Esas huidas son centrales al filme: a Frankie se le acabaron los días de permiso y debe irse, la joven Cécile se va persiguiéndolo a Cherburgo; Lola pretende viajar a Marsella a trabajar dos meses allá, Roland acepta un trabajo peligroso que lo llevará a Johannesburgo. Esa falta de permanencia, esa marcada inestabilidad vital donde todo es transitorio, eran símbolos de esa década que empezaba, que iba a retratar la angustia del hombre moderno ante un destino que se antojaba más allá de su control. Fellini lo mostró un año antes en La dolce vita y Demy no hace más que reforzarlo.
Tres personajes quedan al final con el corazón roto, pero, sin embargo, Lola es una fábula con final feliz. Demy era ante todo un romántico y no iba a dejar que las cosas salieran mal para su protagonista. Esa misma mujer que dice “Has probado la felicidad solo queriendo ser feliz” va recibir una recompensa a su fe, a su imbatible nostalgia.
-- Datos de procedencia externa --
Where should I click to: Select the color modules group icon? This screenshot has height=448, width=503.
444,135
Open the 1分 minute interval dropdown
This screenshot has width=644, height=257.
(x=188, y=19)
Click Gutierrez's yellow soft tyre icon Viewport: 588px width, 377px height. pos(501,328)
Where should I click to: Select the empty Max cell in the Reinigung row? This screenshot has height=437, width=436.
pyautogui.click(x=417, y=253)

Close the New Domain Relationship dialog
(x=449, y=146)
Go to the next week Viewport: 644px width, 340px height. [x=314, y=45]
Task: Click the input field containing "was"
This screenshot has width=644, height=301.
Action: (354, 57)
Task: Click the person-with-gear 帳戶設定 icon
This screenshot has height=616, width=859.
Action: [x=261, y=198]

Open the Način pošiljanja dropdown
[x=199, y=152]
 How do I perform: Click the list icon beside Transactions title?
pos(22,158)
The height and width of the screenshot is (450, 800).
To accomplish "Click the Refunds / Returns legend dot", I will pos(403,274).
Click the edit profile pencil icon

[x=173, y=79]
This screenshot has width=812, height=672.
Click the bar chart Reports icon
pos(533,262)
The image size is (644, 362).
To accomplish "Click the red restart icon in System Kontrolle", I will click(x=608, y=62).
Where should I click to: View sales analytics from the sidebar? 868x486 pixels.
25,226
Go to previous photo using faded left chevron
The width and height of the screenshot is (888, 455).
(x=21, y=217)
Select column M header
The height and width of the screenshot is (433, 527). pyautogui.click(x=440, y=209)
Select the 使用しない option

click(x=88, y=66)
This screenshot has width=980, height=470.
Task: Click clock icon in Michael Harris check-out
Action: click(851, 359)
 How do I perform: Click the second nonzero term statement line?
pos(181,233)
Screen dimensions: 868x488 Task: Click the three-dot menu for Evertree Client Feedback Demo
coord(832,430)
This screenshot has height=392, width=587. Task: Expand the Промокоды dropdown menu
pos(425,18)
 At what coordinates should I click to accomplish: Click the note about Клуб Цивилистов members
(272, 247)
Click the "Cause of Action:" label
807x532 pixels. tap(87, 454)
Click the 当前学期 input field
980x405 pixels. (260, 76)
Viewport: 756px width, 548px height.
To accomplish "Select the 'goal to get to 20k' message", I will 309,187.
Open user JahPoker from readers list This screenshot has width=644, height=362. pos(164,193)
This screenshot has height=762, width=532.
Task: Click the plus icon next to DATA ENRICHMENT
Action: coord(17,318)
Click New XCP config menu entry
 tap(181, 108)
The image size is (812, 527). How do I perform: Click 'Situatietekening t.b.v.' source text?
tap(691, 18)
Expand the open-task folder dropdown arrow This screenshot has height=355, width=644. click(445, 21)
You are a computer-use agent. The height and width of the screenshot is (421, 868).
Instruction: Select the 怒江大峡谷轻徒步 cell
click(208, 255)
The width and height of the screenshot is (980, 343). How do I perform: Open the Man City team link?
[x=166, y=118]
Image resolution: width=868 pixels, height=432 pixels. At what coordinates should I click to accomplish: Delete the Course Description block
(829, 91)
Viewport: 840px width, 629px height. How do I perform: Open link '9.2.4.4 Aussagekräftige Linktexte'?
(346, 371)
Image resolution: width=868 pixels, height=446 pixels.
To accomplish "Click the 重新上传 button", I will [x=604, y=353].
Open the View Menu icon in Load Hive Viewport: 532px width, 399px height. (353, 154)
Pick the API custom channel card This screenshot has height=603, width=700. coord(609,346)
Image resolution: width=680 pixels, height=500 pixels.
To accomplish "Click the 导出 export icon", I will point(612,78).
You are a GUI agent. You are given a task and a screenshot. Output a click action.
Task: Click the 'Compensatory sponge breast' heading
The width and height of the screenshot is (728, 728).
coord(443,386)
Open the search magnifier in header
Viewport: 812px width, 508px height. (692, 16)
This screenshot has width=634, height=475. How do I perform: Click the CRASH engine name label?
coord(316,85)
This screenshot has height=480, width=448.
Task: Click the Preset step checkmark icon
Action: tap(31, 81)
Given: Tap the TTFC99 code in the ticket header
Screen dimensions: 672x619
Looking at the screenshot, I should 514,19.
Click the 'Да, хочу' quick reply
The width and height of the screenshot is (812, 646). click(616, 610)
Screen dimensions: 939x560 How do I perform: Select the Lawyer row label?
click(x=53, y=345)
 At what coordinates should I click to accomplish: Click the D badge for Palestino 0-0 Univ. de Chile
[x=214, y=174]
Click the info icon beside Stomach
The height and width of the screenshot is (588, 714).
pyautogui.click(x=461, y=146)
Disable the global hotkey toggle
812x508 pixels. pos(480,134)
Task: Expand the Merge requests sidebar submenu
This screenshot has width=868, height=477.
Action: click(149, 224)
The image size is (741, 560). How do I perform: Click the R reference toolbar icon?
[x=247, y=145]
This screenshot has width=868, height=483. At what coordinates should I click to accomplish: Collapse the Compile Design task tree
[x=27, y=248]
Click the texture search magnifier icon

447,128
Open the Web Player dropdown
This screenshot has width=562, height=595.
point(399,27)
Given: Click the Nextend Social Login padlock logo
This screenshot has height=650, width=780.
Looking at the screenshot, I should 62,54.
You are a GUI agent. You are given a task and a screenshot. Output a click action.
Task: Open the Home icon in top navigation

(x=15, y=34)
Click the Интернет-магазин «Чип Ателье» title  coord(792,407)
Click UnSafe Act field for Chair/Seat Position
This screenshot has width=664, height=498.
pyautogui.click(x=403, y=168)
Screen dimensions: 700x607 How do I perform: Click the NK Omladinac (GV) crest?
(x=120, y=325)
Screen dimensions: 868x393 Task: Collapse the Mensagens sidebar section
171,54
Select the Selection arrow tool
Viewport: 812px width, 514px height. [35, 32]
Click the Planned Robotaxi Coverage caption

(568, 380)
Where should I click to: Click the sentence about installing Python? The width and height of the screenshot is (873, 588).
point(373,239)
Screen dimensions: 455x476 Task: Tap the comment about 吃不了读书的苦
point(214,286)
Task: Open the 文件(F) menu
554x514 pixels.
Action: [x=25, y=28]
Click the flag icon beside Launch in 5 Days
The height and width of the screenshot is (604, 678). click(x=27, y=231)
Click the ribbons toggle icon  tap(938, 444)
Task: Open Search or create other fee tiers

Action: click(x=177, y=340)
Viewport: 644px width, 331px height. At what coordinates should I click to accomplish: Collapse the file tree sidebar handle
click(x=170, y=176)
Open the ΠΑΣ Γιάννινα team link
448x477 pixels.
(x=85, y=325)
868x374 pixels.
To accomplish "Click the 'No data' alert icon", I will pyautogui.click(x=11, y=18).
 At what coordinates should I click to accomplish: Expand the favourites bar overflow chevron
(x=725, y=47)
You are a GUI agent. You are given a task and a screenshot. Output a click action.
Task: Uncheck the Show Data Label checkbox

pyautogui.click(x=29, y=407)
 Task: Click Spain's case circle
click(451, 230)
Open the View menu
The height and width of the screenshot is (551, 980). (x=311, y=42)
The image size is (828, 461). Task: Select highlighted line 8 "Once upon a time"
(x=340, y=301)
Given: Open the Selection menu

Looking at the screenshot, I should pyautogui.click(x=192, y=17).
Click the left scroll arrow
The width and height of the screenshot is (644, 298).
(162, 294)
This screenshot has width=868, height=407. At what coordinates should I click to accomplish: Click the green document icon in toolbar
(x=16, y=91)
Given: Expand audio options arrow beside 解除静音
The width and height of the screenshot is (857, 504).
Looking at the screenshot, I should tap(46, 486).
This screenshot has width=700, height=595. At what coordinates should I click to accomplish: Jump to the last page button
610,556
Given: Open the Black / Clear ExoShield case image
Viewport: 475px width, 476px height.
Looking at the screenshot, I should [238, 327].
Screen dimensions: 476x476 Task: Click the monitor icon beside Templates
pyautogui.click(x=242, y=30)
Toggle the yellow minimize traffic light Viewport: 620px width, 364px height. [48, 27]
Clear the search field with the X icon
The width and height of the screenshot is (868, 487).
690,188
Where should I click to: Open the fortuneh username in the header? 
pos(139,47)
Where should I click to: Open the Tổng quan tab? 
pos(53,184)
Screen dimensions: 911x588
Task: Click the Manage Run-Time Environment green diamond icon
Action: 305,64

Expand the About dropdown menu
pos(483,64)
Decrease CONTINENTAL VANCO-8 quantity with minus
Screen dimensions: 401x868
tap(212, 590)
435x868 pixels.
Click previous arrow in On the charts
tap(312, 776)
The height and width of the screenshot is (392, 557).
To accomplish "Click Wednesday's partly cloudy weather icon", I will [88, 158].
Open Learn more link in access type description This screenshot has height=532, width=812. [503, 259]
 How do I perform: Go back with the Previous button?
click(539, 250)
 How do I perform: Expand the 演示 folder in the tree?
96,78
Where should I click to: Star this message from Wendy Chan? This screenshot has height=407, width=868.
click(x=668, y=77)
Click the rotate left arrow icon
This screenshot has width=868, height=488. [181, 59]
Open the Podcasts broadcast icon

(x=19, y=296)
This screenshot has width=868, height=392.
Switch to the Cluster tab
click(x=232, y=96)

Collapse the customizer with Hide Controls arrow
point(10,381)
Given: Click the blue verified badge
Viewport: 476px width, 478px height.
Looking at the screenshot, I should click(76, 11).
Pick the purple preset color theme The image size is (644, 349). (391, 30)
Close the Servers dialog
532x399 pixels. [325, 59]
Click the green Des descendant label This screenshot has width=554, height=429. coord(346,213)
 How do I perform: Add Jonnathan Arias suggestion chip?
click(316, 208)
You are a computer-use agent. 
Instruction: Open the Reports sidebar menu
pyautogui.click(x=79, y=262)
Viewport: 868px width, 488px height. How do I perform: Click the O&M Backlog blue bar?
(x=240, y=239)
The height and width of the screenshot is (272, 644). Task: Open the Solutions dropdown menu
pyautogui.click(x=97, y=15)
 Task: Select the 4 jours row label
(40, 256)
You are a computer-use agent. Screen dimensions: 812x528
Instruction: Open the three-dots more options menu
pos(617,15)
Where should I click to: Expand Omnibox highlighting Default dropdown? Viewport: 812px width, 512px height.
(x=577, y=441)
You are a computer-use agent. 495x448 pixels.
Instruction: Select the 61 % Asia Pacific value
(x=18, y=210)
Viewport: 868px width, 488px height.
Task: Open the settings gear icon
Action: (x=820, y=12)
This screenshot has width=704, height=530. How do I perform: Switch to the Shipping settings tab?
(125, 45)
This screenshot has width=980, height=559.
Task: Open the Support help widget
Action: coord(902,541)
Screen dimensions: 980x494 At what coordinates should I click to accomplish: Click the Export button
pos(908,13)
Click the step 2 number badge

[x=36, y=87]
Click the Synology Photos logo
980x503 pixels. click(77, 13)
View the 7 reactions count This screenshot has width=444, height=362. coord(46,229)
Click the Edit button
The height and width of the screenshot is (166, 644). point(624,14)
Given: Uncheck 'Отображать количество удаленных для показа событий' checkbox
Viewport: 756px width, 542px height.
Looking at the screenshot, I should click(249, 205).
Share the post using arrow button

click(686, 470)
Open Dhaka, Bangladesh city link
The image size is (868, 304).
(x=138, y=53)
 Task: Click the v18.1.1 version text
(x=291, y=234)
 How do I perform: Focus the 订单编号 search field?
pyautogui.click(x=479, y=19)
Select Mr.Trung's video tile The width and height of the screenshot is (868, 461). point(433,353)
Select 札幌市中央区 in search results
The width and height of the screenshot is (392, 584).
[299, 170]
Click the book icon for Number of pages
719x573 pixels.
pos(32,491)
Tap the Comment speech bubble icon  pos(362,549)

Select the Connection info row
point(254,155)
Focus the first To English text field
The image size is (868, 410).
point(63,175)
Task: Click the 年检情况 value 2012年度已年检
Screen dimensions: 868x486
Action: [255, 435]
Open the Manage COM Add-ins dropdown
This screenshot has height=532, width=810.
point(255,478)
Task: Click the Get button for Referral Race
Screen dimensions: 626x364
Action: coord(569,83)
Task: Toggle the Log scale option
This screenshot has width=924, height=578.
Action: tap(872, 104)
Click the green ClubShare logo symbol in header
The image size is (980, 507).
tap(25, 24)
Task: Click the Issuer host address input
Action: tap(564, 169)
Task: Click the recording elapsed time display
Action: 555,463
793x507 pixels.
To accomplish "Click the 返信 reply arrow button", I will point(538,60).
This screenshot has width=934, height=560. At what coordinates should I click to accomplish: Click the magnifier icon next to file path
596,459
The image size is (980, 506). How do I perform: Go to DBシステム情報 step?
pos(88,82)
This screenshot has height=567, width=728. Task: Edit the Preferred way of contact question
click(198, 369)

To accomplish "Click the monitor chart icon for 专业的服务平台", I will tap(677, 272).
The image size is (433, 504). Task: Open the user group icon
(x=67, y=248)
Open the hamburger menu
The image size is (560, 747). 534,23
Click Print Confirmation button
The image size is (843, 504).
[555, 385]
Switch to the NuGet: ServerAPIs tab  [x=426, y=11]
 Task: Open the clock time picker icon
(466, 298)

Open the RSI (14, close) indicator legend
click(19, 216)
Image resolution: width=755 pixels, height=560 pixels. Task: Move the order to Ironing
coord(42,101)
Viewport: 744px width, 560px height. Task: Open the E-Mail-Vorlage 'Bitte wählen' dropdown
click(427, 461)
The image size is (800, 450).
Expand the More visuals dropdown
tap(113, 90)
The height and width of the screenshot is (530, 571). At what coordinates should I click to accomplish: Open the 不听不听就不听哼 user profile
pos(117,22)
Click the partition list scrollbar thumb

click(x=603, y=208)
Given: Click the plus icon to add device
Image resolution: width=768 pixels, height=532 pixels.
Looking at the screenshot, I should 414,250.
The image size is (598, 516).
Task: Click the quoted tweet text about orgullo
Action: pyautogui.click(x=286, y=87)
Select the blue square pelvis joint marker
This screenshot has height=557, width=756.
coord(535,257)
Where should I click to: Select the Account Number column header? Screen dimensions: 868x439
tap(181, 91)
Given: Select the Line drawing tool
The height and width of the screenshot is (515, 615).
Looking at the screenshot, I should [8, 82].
Bienaventurada Lola que creyó, que supo esperar, que nunca fue inferior a la promesa que le hicieron. Por eso Demy tampoco va a abandonarla a ella, ni tampoco a Roland: Lola volverá como personaje en Model Shop (1969) y ahí sabremos qué ha sido de ella en estos años, mientras Roland reaparece en Los paraguas de Cherburgo (Les parapluies de Cherbourg, 1964).
Realmente Jacques Demy nunca va dejar Lola. Su universo cinematográfico eclosiona a partir de acá y va a expandirse: aunque habrá una explosión de color, de música, de fantasía y de drama, en realidad ya todo estaba planteado acá con una coherencia y una consistencia admirables. Ya lo dije antes en este texto: Todo da vueltas en Lola, todo retorna. Y también de aquí todo surge.